And by that, we have gathered Tweets the GCC region as a whole for each one of its country and saved them in a csv file for further analysis.

## Data visualization

Now, we want to get a general idea about the number of Tweets we have:

In [None]:
print("aramex_KSA_en tweets: ", len(aramex_KSA_en))
print("aramex_KSA_ar tweets: ", len(aramex_KSA_ar))

print("aramex_kuwait_en tweets: ", len(aramex_kuwait_en))
print("aramex_kuwait_ar tweets: ", len(aramex_kuwait_ar))

print("shipping_qatar_en tweets: ", len(shipping_qatar_en))
print("shipping_qatar_ar tweets: ", len(shipping_qatar_ar))

print("shopANDship_gcc_en tweets: ", len(shopANDship_gcc_en))
print("shopANDship_gcc_ar tweets: ", len(shopANDship_gcc_ar))

print("aramex_gcc_en tweets: ", len(aramex_gcc_en))
print("aramex_gcc_ar tweets: ", len(aramex_gcc_ar))

print("aramex_UAE_en tweets: ", len(aramex_UAE_en))
print("aramex_UAE_ar tweets: ", len(aramex_UAE_ar))

print("--------------------------------")

for s in aramex_gcc_en:
    s = s.translate(str.maketrans('', '', string.punctuation))

for s in aramex_gcc_ar:
    s = s.translate(str.maketrans('', '', string.punctuation))    

    
arabic_length = len(aramex_KSA_ar) + len(aramex_kuwait_ar) + len(shipping_qatar_ar) + len(shopANDship_gcc_ar)
arabic_length += len(aramex_gcc_ar) + len(aramex_UAE_ar)

english_length = len(aramex_KSA_en) + len(aramex_kuwait_en) + len(shipping_qatar_en) + len(shopANDship_gcc_en)
english_length += len(aramex_gcc_en) + len(aramex_UAE_en)
                        
print("Number of Arabic Tweets: ", arabic_length)
print("Number of English Tweets: ", english_length)

### Consumer feedback in the GCC region

To answer our research question, the first step we have to do is get a general idea about the consumers' feedback on shipping services in the GCC region as a whole.

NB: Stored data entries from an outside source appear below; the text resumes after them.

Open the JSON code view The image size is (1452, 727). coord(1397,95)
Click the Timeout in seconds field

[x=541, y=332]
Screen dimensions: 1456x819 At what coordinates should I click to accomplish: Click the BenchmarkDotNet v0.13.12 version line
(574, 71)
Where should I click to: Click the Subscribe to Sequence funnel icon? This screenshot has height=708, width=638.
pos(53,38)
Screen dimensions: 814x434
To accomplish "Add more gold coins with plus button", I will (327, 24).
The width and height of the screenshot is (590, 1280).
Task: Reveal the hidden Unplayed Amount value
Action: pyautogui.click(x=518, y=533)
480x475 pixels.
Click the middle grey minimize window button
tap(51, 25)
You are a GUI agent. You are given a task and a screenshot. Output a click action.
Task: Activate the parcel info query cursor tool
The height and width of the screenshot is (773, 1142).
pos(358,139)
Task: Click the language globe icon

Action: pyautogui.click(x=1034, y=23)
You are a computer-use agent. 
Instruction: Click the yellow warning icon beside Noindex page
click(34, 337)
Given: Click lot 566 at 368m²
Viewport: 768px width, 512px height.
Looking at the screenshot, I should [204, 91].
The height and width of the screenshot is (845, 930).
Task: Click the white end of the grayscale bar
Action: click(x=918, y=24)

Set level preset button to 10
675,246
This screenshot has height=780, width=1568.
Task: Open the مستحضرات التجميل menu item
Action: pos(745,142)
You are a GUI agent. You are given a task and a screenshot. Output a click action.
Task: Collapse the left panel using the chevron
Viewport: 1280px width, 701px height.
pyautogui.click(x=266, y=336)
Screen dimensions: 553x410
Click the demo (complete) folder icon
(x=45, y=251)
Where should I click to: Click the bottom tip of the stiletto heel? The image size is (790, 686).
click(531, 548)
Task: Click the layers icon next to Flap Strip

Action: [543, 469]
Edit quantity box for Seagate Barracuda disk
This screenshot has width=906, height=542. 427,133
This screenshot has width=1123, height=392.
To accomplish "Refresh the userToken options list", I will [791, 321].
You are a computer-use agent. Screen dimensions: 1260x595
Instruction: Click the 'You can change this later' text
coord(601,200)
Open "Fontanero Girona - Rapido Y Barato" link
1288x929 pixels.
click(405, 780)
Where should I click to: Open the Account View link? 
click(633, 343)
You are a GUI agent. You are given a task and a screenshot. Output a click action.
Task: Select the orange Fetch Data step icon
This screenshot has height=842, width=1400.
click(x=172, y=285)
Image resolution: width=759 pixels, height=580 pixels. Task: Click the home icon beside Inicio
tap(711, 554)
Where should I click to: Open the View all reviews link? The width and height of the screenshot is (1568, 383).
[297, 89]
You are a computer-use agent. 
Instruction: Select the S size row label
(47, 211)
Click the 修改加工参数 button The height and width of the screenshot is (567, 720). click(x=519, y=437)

Since we barely had any data for UPS and DHL shipping companies, we performed our analysis on Aramex only. 

In [None]:
words_en = [tweet.lower().split() for tweet in aramex_gcc_en]
words_ar = [tweet.lower().split() for tweet in aramex_gcc_ar]

stopwords_ar = set(stopwords.words('arabic'))
stopwords_en = set(stopwords.words('english'))

tweets_en = [[word for word in tweet_words if not word in stopwords_en and not "@aramex" in word]
              for tweet_words in words_en]
   
tweets_ar = [[word for word in tweet_words if not word in stopwords_ar and not "@aramex" in word]
              for tweet_words in words_ar]


all_words_en = list(itertools.chain(*tweets_en))
all_words_ar = list(itertools.chain(*tweets_ar))


counts_en = collections.Counter(all_words_en)
counts_ar = collections.Counter(all_words_ar)



wc = WordCloud(width = 800, height = 800, 
                background_color ='white', 
                stopwords = stopwords_en, 
                min_font_size = 10).generate(" ".join(all_words_en)) 

plt.figure(figsize=(10,8))
plt.imshow(wc)

plt.savefig('aramex_gcc_en.png')

# wc = WordCloud(width = 800, height = 800, 
#                 background_color ='white', 
#                 stopwords = stopwords_en, 
#                 min_font_size = 10).generate(" ".join(all_words_ar)) 

# plt.figure(figsize=(10,8))
# plt.imshow(wc)

# plt.savefig('aramex_gcc_ar.png')

However this was not enough, we had to also get the polarity of these Tweets:

In [None]:
all_tweets = aramex_gcc_en + aramex_gcc_ar + shopANDship_gcc_en + shopANDship_gcc_ar  + aramex_KSA_en + aramex_KSA_ar
all_tweets += aramex_kuwait_en + aramex_kuwait_ar + shipping_qatar_en + shipping_qatar_ar + aramex_UAE_en + aramex_UAE_ar

sentiment_objects = [TextBlob(tweet) for tweet in all_tweets]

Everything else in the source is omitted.